## EXERCISE DATA
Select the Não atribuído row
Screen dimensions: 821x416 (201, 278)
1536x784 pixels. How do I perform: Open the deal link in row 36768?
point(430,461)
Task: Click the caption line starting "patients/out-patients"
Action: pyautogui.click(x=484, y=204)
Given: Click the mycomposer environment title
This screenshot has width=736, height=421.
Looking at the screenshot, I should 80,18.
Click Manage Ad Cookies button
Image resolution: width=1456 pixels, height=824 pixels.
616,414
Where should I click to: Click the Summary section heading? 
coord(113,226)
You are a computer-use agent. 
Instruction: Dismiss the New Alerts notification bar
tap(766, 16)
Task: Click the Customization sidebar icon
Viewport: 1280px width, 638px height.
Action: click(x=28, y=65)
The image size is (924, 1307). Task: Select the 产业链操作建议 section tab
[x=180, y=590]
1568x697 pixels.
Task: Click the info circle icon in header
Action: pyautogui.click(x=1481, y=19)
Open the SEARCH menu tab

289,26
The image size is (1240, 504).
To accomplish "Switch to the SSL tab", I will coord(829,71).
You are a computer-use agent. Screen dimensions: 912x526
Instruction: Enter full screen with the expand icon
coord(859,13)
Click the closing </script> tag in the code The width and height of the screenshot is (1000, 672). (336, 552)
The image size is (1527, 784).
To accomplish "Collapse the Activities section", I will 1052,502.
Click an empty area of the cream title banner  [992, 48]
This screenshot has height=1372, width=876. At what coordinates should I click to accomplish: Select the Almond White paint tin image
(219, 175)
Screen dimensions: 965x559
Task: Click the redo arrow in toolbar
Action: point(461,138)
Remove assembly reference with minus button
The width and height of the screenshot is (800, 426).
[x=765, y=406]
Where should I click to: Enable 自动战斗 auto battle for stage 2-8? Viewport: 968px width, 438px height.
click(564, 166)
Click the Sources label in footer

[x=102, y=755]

## WHAT YOU HAVE TO DO
Repeat the data above. Change nothing.

## EXPECTED OUTPUT
Select the Não atribuído row
Screen dimensions: 821x416 (201, 278)
1536x784 pixels. How do I perform: Open the deal link in row 36768?
point(430,461)
Task: Click the caption line starting "patients/out-patients"
Action: pyautogui.click(x=484, y=204)
Given: Click the mycomposer environment title
This screenshot has width=736, height=421.
Looking at the screenshot, I should 80,18.
Click Manage Ad Cookies button
Image resolution: width=1456 pixels, height=824 pixels.
616,414
Where should I click to: Click the Summary section heading? 
coord(113,226)
You are a computer-use agent. 
Instruction: Dismiss the New Alerts notification bar
tap(766, 16)
Task: Click the Customization sidebar icon
Viewport: 1280px width, 638px height.
Action: click(x=28, y=65)
The image size is (924, 1307). Task: Select the 产业链操作建议 section tab
[x=180, y=590]
1568x697 pixels.
Task: Click the info circle icon in header
Action: pyautogui.click(x=1481, y=19)
Open the SEARCH menu tab

289,26
The image size is (1240, 504).
To accomplish "Switch to the SSL tab", I will coord(829,71).
You are a computer-use agent. Screen dimensions: 912x526
Instruction: Enter full screen with the expand icon
coord(859,13)
Click the closing </script> tag in the code The width and height of the screenshot is (1000, 672). (336, 552)
The image size is (1527, 784).
To accomplish "Collapse the Activities section", I will 1052,502.
Click an empty area of the cream title banner  [992, 48]
This screenshot has height=1372, width=876. At what coordinates should I click to accomplish: Select the Almond White paint tin image
(219, 175)
Screen dimensions: 965x559
Task: Click the redo arrow in toolbar
Action: point(461,138)
Remove assembly reference with minus button
The width and height of the screenshot is (800, 426).
[x=765, y=406]
Where should I click to: Enable 自动战斗 auto battle for stage 2-8? Viewport: 968px width, 438px height.
click(564, 166)
Click the Sources label in footer

[x=102, y=755]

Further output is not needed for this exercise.